Following blockbuster listings from Contemporary Amperex Technology Co. Limited (CATL) and Hengrui Pharma, funds raised through IPOs on the main board reached HK$72 billion through May – the highest for this period since 2021. This represents a significant recovery in market confidence. Companies like Will Semiconductor and fast-fashion retailer Shein are considering Hong Kong listings later this year, potentially offering further investment opportunities in ‘new economy’ sectors.

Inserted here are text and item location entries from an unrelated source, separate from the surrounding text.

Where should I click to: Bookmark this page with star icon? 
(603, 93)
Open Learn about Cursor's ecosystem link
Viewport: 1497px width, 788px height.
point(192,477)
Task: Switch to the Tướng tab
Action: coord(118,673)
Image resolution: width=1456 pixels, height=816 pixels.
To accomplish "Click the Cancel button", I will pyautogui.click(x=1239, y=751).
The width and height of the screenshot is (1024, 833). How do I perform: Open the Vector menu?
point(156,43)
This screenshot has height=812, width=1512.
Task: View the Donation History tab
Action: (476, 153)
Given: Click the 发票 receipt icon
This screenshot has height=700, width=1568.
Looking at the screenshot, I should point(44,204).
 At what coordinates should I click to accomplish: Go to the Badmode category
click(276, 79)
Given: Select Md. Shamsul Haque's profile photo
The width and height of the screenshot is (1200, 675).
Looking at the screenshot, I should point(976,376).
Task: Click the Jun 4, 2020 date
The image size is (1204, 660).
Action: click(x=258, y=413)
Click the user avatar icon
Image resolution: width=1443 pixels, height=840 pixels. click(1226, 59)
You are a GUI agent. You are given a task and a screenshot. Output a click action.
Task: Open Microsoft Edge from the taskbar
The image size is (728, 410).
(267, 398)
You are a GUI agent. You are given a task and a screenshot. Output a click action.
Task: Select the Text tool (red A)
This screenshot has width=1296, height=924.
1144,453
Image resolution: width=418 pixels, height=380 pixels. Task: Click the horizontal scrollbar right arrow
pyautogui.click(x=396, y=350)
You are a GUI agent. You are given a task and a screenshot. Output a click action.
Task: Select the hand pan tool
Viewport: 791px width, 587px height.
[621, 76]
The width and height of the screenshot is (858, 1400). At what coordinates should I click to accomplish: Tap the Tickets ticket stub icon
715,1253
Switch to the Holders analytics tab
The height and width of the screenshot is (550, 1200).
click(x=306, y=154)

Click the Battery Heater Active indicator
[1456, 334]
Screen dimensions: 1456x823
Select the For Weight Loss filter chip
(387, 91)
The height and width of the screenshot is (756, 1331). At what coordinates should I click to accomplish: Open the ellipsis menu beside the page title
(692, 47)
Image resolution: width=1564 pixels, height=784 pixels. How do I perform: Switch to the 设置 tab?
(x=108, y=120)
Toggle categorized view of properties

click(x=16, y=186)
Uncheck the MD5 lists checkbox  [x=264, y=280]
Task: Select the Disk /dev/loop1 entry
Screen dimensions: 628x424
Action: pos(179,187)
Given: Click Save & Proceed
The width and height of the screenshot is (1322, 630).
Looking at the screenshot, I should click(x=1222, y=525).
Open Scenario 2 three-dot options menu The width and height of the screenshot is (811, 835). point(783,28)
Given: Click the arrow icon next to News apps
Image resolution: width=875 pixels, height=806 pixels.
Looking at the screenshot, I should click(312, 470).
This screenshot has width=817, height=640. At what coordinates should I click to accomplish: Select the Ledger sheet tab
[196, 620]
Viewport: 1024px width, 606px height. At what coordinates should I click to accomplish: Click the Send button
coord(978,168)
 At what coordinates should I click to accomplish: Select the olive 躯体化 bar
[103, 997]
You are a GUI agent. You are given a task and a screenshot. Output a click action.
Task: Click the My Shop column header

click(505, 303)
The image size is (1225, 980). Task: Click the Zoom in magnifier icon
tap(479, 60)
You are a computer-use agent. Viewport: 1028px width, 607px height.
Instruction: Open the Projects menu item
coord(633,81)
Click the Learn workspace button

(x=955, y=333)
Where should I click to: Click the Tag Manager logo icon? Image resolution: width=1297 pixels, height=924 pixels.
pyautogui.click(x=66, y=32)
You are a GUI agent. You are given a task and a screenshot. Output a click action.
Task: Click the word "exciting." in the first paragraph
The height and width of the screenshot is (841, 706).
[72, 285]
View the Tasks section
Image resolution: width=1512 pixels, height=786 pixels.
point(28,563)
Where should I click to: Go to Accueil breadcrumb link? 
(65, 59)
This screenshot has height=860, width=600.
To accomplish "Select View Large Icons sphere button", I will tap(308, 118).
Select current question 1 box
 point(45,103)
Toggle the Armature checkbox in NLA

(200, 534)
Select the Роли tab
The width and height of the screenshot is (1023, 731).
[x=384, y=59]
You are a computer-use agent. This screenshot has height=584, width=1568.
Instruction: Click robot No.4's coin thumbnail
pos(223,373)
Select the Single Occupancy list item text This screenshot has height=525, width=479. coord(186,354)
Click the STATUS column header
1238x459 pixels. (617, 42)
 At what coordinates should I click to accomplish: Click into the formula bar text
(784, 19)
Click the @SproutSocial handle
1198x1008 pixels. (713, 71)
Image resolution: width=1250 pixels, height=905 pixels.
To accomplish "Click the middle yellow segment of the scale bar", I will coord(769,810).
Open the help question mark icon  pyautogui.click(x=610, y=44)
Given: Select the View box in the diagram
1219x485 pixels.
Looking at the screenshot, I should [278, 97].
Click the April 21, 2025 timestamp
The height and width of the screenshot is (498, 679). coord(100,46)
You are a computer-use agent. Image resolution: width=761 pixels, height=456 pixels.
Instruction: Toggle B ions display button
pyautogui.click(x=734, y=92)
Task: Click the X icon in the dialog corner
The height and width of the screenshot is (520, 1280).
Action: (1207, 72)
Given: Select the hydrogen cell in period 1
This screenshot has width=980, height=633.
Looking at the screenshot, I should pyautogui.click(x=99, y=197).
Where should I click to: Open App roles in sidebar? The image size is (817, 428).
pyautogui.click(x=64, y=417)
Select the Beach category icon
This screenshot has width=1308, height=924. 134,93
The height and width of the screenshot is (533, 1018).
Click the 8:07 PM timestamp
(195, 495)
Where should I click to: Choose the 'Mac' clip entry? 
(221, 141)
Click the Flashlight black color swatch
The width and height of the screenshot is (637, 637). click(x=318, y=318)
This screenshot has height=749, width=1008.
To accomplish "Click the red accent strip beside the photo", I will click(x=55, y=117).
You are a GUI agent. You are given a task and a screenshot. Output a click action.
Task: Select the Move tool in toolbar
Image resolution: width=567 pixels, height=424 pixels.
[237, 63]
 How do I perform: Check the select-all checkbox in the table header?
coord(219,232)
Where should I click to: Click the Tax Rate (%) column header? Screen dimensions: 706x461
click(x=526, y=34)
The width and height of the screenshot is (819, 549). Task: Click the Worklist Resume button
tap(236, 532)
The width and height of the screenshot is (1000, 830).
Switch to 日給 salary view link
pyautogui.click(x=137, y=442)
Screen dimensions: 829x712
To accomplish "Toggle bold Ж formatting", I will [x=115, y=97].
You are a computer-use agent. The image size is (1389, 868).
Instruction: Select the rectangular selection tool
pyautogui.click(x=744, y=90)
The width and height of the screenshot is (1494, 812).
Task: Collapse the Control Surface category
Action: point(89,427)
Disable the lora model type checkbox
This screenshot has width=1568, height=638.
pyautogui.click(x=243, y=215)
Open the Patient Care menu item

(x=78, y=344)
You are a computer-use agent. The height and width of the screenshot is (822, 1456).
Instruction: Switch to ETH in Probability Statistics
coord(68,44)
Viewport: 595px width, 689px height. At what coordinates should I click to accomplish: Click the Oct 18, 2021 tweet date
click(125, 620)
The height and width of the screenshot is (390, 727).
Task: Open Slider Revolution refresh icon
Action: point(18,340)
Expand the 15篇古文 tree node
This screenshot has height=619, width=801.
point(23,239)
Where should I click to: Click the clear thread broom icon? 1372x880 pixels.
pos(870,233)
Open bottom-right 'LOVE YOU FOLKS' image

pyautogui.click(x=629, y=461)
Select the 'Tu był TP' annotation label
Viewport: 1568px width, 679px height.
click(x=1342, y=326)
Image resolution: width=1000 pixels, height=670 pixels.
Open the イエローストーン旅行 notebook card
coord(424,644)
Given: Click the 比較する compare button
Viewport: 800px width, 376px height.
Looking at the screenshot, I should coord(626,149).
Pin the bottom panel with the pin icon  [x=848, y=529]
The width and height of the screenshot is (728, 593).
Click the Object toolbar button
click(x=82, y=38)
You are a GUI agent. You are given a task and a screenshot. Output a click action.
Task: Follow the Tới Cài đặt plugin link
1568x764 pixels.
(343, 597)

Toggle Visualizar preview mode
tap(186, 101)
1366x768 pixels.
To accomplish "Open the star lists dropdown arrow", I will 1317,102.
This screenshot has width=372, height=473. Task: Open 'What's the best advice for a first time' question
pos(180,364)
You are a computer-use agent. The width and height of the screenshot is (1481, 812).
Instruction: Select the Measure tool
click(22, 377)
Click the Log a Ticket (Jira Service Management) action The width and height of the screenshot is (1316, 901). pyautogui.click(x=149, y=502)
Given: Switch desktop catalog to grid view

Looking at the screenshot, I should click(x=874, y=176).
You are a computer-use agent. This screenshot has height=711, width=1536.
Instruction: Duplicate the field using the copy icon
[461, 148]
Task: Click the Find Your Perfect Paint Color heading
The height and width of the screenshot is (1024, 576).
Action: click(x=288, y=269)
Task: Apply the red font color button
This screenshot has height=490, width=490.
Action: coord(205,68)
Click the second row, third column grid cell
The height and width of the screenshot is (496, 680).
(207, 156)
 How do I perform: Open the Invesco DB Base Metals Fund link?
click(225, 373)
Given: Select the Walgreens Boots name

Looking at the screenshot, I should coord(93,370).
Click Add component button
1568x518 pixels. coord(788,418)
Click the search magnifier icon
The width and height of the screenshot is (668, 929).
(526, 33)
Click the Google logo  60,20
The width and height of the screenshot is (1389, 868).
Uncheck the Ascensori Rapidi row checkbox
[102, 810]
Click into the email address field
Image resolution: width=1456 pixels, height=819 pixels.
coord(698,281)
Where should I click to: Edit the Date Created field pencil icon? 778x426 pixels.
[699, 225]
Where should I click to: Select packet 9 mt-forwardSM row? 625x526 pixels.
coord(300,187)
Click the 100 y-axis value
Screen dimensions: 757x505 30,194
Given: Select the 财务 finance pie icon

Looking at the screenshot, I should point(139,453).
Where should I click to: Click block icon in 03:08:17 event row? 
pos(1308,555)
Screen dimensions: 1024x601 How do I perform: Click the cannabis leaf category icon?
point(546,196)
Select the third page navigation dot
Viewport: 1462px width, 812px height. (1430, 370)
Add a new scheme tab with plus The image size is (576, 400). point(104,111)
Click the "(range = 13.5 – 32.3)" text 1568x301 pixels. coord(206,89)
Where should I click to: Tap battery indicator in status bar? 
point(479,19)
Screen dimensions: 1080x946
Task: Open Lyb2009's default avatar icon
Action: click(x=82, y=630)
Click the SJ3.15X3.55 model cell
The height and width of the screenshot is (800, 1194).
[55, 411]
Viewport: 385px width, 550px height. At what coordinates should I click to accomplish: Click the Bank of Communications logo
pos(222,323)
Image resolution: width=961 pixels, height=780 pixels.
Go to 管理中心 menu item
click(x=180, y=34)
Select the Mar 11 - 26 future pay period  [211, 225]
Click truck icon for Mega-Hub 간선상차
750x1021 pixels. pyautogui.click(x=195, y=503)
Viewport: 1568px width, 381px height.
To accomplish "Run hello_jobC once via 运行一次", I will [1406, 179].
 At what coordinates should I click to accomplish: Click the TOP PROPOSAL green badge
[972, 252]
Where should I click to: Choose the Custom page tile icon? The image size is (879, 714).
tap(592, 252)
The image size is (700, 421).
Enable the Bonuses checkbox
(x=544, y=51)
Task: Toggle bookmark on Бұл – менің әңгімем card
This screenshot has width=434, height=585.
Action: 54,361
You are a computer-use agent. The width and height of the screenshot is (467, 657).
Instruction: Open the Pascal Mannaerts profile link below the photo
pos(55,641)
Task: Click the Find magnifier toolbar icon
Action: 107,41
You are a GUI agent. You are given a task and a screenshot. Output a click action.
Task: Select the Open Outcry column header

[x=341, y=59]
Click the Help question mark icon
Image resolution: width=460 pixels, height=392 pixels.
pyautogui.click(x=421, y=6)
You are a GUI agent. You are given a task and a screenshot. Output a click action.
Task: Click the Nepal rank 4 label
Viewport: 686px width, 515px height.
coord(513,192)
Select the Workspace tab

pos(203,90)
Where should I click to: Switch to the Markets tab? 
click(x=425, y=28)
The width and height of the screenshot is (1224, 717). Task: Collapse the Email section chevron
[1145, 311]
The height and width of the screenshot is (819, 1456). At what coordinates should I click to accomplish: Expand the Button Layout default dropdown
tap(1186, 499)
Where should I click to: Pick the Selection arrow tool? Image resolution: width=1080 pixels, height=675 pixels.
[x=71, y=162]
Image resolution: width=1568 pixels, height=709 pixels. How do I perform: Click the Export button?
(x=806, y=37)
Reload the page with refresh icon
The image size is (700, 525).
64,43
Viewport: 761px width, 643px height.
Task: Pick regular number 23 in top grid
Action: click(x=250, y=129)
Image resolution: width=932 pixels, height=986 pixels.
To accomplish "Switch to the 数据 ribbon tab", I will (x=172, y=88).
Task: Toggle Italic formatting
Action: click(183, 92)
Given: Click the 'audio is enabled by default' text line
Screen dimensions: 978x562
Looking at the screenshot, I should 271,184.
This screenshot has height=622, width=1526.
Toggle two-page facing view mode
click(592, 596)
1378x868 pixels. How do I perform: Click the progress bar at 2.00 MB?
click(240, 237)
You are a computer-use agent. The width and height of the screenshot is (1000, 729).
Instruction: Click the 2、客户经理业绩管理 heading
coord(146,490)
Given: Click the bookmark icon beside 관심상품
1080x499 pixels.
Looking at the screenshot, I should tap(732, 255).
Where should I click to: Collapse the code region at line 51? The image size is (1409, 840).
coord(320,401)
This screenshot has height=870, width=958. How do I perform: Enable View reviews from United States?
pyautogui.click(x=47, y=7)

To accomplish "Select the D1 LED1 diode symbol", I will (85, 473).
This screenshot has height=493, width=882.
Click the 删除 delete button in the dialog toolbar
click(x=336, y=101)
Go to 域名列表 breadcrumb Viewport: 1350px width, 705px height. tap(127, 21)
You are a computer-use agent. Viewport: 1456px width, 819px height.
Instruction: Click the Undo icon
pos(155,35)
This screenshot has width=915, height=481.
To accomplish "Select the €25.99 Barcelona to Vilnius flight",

Outlook for Chinese markets
Chinese markets face a complex landscape of opportunities and challenges as 2025 progresses. While the early-year surge demonstrated the potential for significant gains driven by AI developments and policy support, recent sideways trading reflects growing uncertainty about trade relations and domestic economic conditions.
The upcoming phone call between President Trump and President Xi could provide crucial direction for market sentiment, potentially determining whether the current trading range breaks higher or lower. Investors should monitor both geopolitical developments and domestic policy responses, as Beijing’s ability to stimulate growth while managing trade tensions will be key to sustained market performance.
Despite near-term volatility, the revival in Hong Kong’s IPO market and continued investment in technology sectors suggest underlying strengths that could support longer-term growth once trade uncertainties are resolved.